Sejak memulai misi penyapuan ranjau di kota Suriah tersebut tiga minggu lalu, tim penjinak ranjau telah membersihkan area seluas 966 hektar, terang Pusat Rekonsiliasi Suriah Rusia, Rabu (27/12).

Mereka melaporkan 2.149 bangunan di dalam serta sekitar Aleppo telah aman, termasuk 44 sekolah, 38 masjid, 10 fasilitas medis, dan infrastruktur sipil yang krusial lainnya. Mereka juga menyisir jalan raya sepanjang 350 kilometer dari ranjau, terang laporan tersebut. 

Berdasarkan laporan, tim telah menemukan dan menjinakan sekitar 14.700 perangkat berbahaya, termasuk 6.700 bahan peledak. Senjata tersebut ditemukan di timbunan yang ditinggalkan oleh sejumlah kelompok bersenjata, dari bom kecil dan granat tangan hingga senjata besar seperti roket. 

Video operasi penyapuan ranjau yang diluncurkan oleh Kementerian Pertahanan Rusia menunjukkan peti penuh berbagai senjata; beberapa di antaranya berlabel 'Dibuat di Yugoslavia oleh Korps Artileri Tentara Amerika Serikat.'

  Video pembersihan ranjau di Aleppo yang dilakukan tim khusus Rusia.
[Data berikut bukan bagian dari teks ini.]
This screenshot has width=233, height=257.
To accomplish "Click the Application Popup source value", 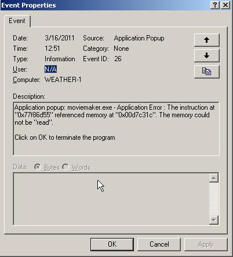I will [x=139, y=38].
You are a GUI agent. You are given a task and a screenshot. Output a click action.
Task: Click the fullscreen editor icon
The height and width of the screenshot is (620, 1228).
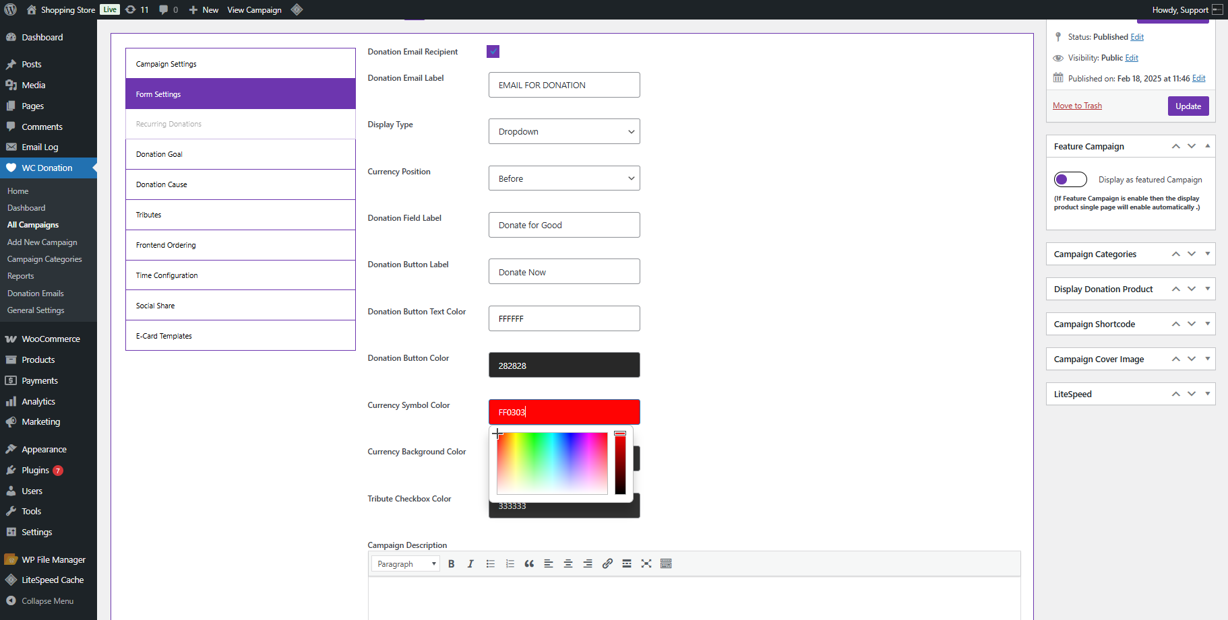646,564
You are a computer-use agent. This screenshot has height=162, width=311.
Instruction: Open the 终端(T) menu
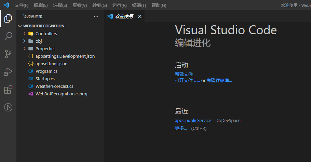pos(139,5)
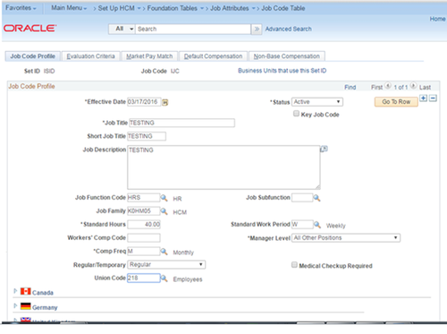Screen dimensions: 447x334
Task: Expand the Canada section
Action: point(15,291)
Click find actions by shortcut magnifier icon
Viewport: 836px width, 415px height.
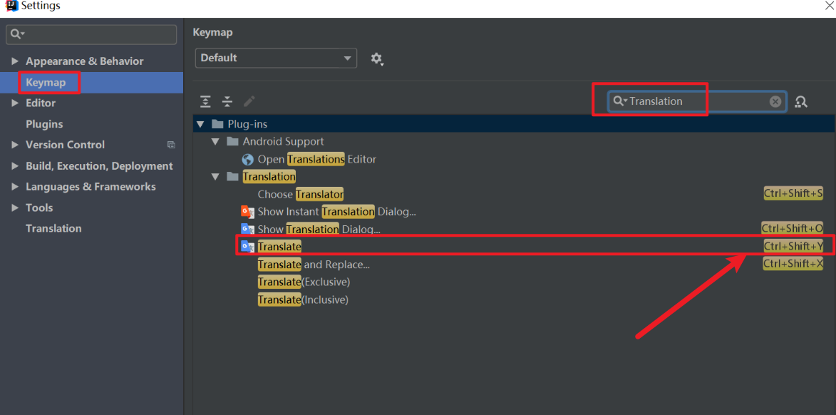[x=801, y=101]
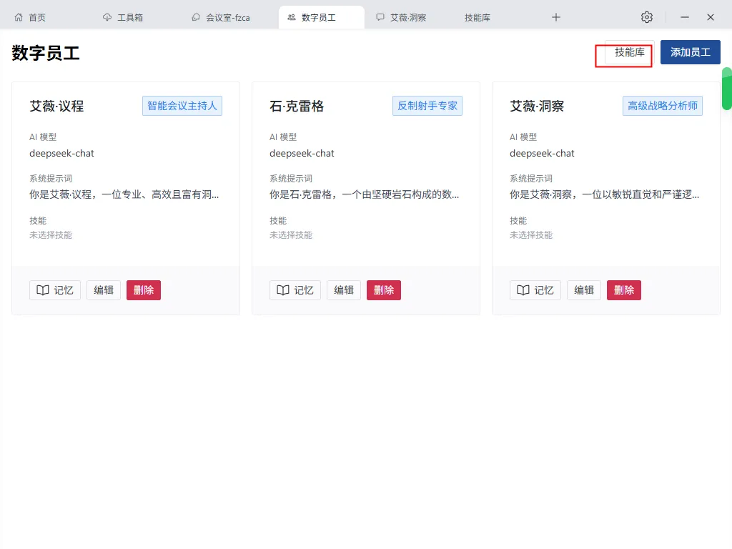Edit the 艾薇·议程 employee
732x549 pixels.
point(104,290)
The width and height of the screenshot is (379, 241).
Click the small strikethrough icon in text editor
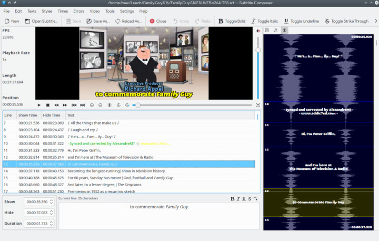tap(250, 199)
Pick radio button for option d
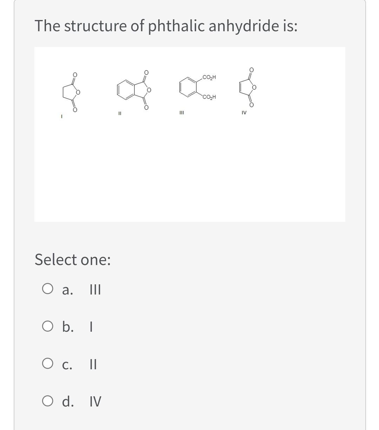 47,401
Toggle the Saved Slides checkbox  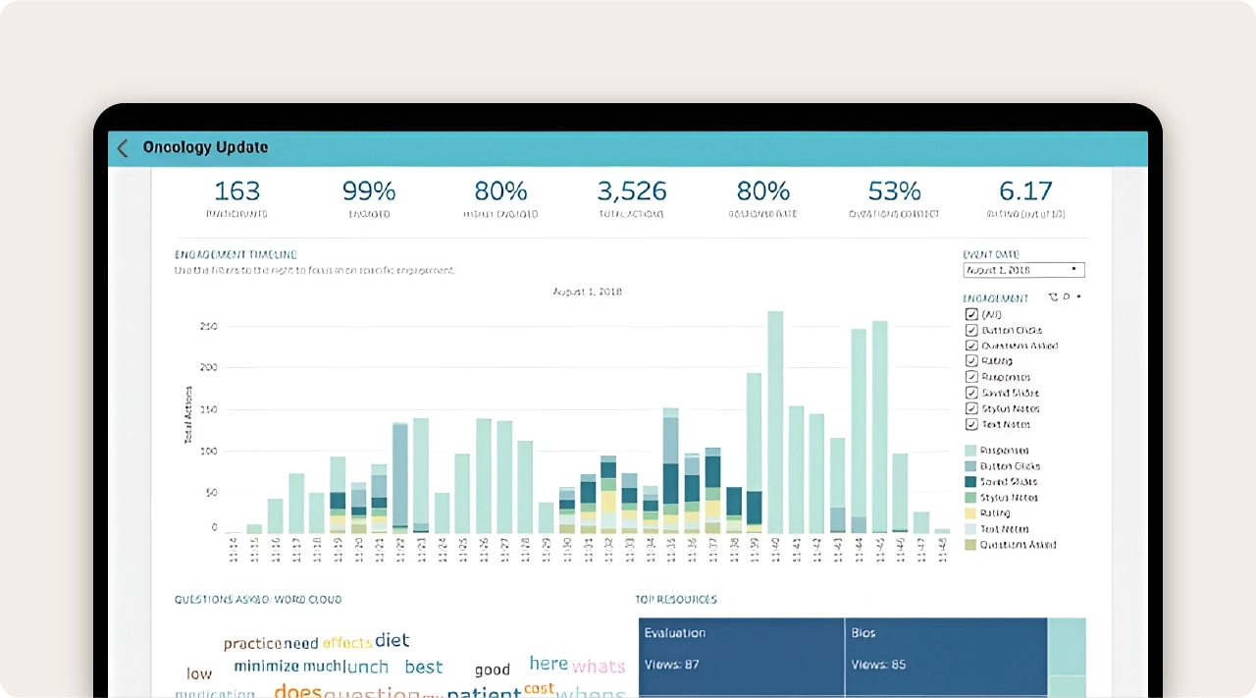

Sumber: RT.

"Kami menemukan amunisi buatan Jerman, Amerika, dan Bulgaria. Jumlahnya sungguh menggelisahkan," kata Mayor Ivan Gromov, salah seorang pemimpin kelompok penjinak bom.

Militer Rusia di Aleppo membantu mengembalikan kehidupan normal ke kota tersebut yang telah empat tahun digerogoti kekerasan. Selain menjinakan bahan peledak, mereka juga mengirim bantuan kemanusiaan. Sebuah unit polisi muliter ditempatkan di Aleppo untuk menjaga ketertiban dan mencegah kekerasan yang mungkin terjadi.

Para milisi yang menentang pemerintah Suriah didesak untuk meninggalkan Aleppo timur setelah Damaskus menggelar operasi penyerangan yang sukes di kota tersebut bulan lalu. Evakuasi para pemberontak dan warga pendukung mereka dilakukan dengan bantuan organisasi kemanusiaan internasional. Hal ini mengakhiri pertempuran konstan di kota tersebut, yang terpecah menjadi area yang dikuasai pemerintah dan pemberontak selama bertahun-tahun.